Rodrigo Lago
Mesmo que aprovada por plebiscito, a
convocação de Constituinte específica seria inconstitucional. Só se poderia
admitir uma Constituinte caso se reconhecesse o rompimento da ordem
constitucional. Uma Constituinte plena, geral, sem amarras, e que aprovaria uma
nova Constituição
2009 – Michel Temer: “Uma constituinte
exclusiva para a reforma política significa a desmoralização absoluta da atual
representação”. (“Não à Constituinte exclusiva”, publicado no site da Câmara
dos Deputados em 2009-2010)
2013 – Dilma Rousseff: “Quero, nesse
momento, propor o debate sobre a convocação de um plebiscito popular que
autorize o funcionamento de um processo constituinte específico para fazer a
reforma política que o país tanto necessita. O Brasil está maduro para avançar
e já deixou claro que não quer ficar parado onde está” (discurso da Presidenta
da República, Dilma Rousseff, durante reunião com governadores e prefeitos de
capitais, em 24.06.2013)
* O constitucionalista Michel Temer é o
atual vice-presidente da República, eleito para o quadriênio 2011/2014 com a
presidente Dilma Rousseff, nas Eleições 2010. Ao tempo do artigo acima citado,
porém, ainda era deputado federal e presidente nacional do PMDB.
O Brasil vivencia um momento
indecifrável. O povo saiu às ruas para protestar. Tudo pode ter começado com o
impopular aumento de vinte centavos nas passagens de ônibus em São Paulo.
Alguns poucos manifestantes foram ganhando adesões em massa. De repente, um
conflito com a Polícia Militar foi o suficiente para eclodir a revolta popular
no Brasil inteiro. No Rio de Janeiro, estima-se que apenas em um dos dias de
manifestação havia trezentas mil pessoas na tradicional Avenida Rio Branco – os
manifestantes afirmam que havia um milhão de pessoas. O aumento das passagens
foi revogado em São Paulo e em várias cidades no Brasil, mas o povo não saiu
das ruas. As reclamações são as mais diversas: o desperdício de dinheiro
público com os estádios da Copa do Mundo; os poderes de investigação criminal e
a demonizada PEC 37; a impunidade; a necessidade de reforma política; a
deficiência de representação institucional; mobilidade urbana; mais recursos
para a saúde e para a educação.

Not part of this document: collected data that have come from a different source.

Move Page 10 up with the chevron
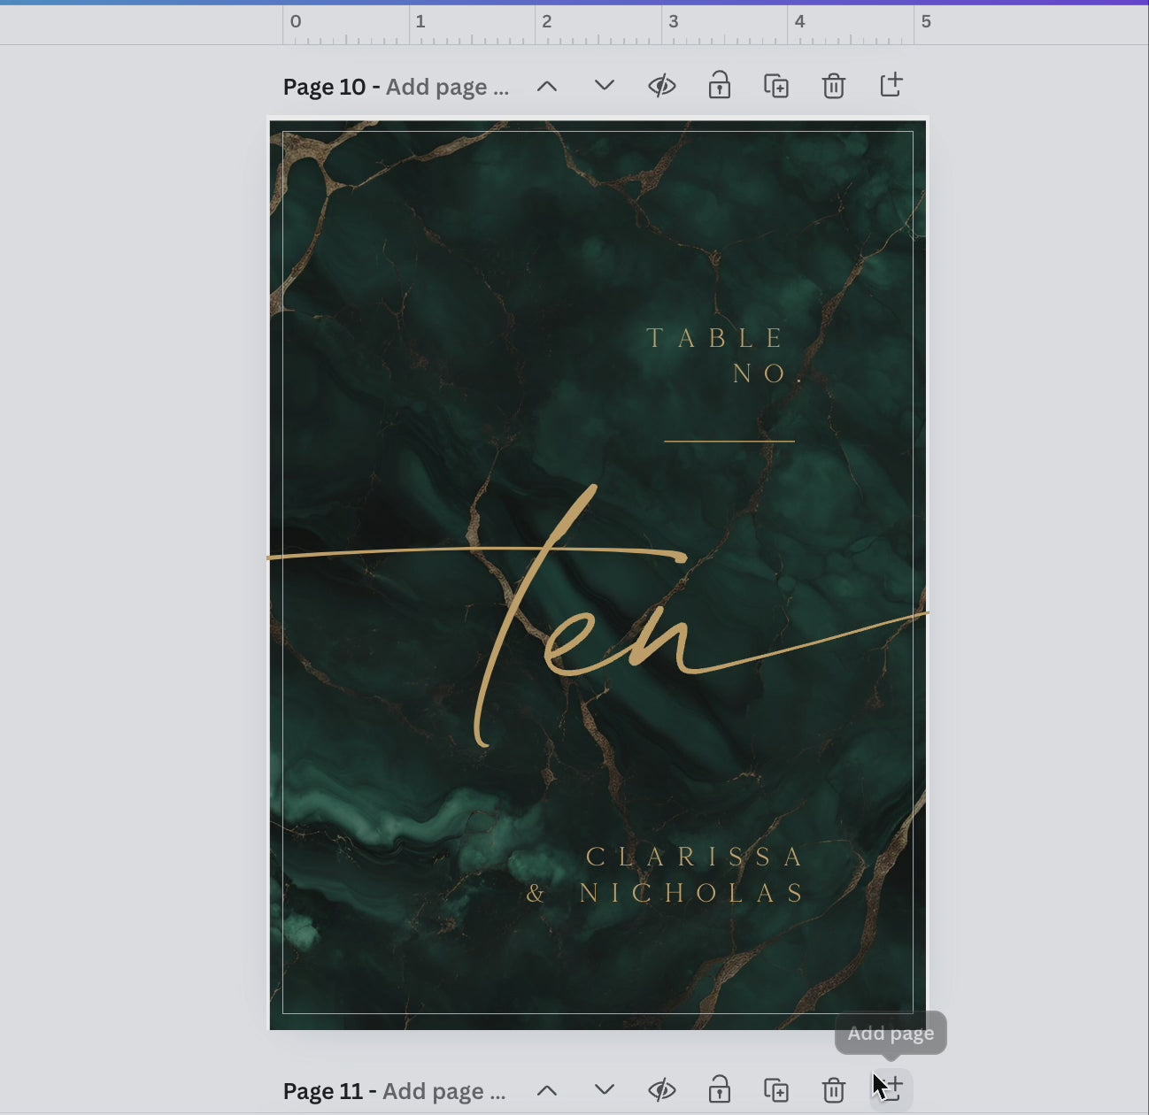The width and height of the screenshot is (1149, 1115). pyautogui.click(x=547, y=86)
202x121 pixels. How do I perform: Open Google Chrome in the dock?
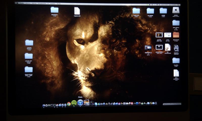pyautogui.click(x=69, y=104)
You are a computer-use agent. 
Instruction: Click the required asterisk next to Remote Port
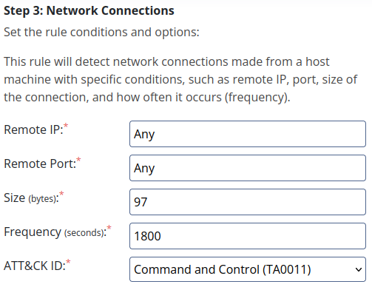pyautogui.click(x=78, y=159)
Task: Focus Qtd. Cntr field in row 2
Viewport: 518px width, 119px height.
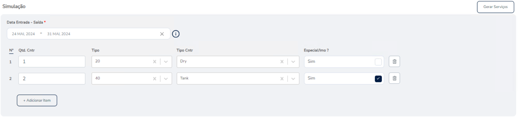Action: click(52, 79)
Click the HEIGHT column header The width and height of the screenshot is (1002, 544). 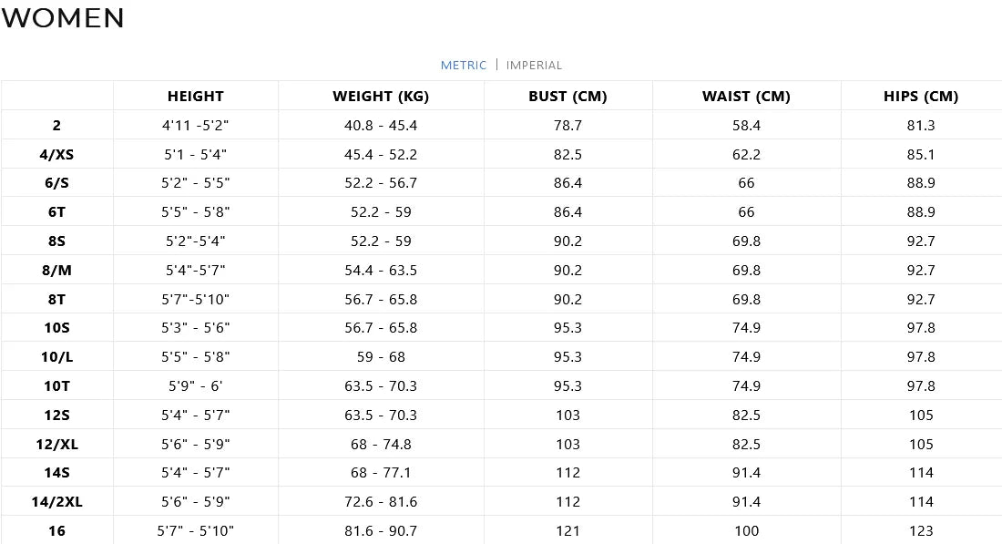click(195, 97)
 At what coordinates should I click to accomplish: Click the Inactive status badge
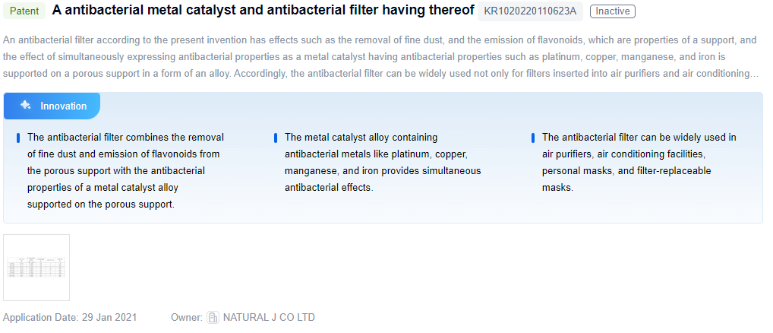tap(612, 11)
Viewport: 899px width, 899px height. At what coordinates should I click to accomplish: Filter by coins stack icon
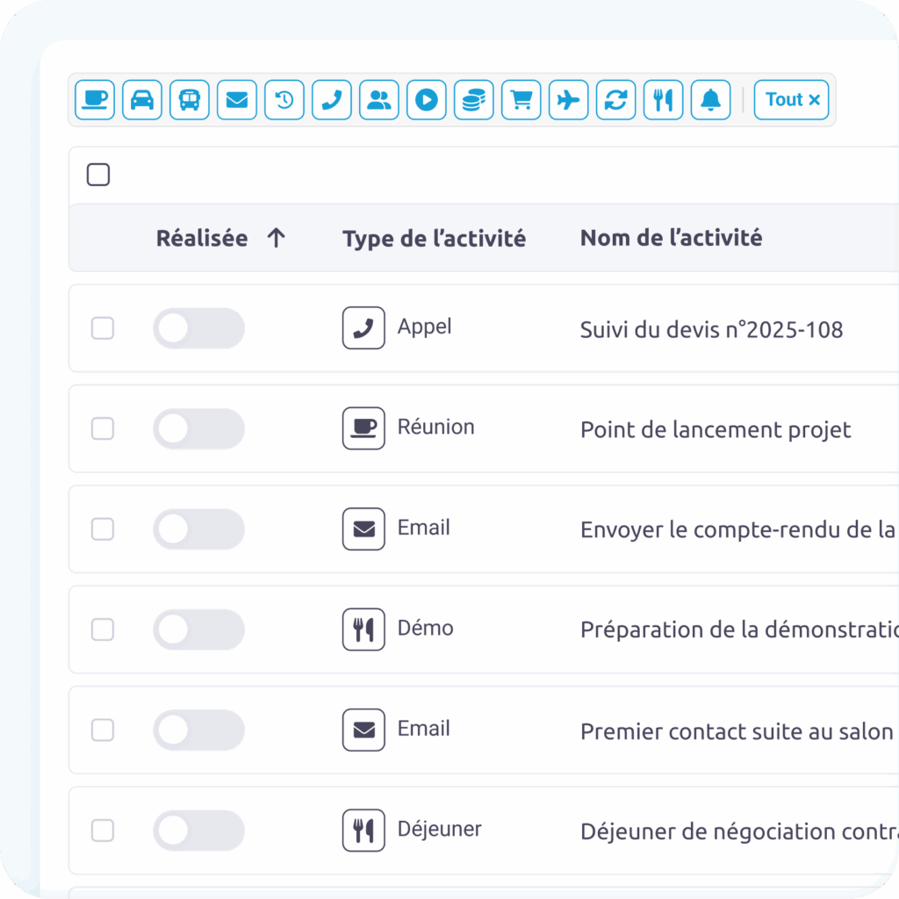click(474, 100)
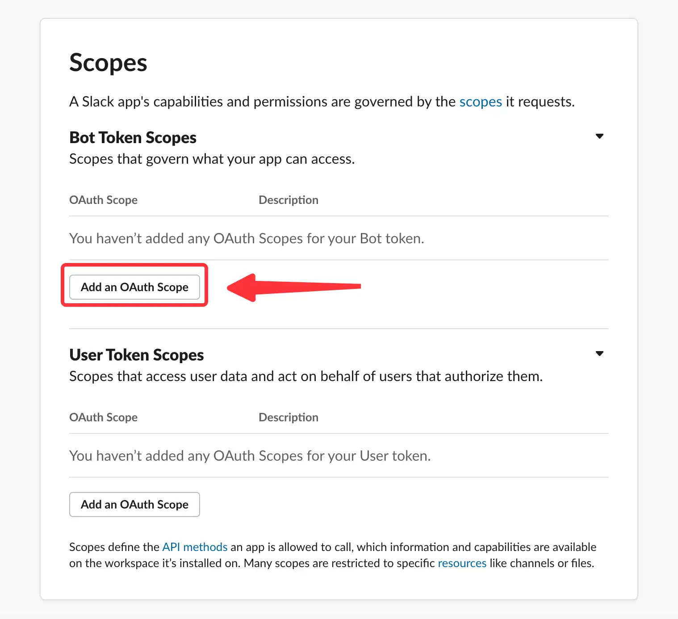This screenshot has width=678, height=619.
Task: Click Add an OAuth Scope under User Token Scopes
Action: point(134,505)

Enfim, o povo está insatisfeito, mas não se
sabe exatamente como acalmá-lo.
A presidente Dilma Rousseff, então, em
reunião emergencial com os governadores e com os prefeitos das principais
cidades brasileiras, lançou uma proposta inusitada. Dentre outros quatro
pactos, propôs a “convocação de um plebiscito popular que autorize o
funcionamento de um processo constituinte específico para fazer a reforma
política que o país tanto necessita” (discurso da Presidenta da República, Dilma Rousseff, durante reunião com governadores e prefeitos de capitais, em 24.06.2013)
Surge a indagação: seria possível uma
Constituinte específica, ou exclusiva para tratar de reforma política? A
resposta é negativa.
O Poder Constituinte Originário não deve
satisfação à norma alguma, senão ao próprio povo que outorgou os seus poderes.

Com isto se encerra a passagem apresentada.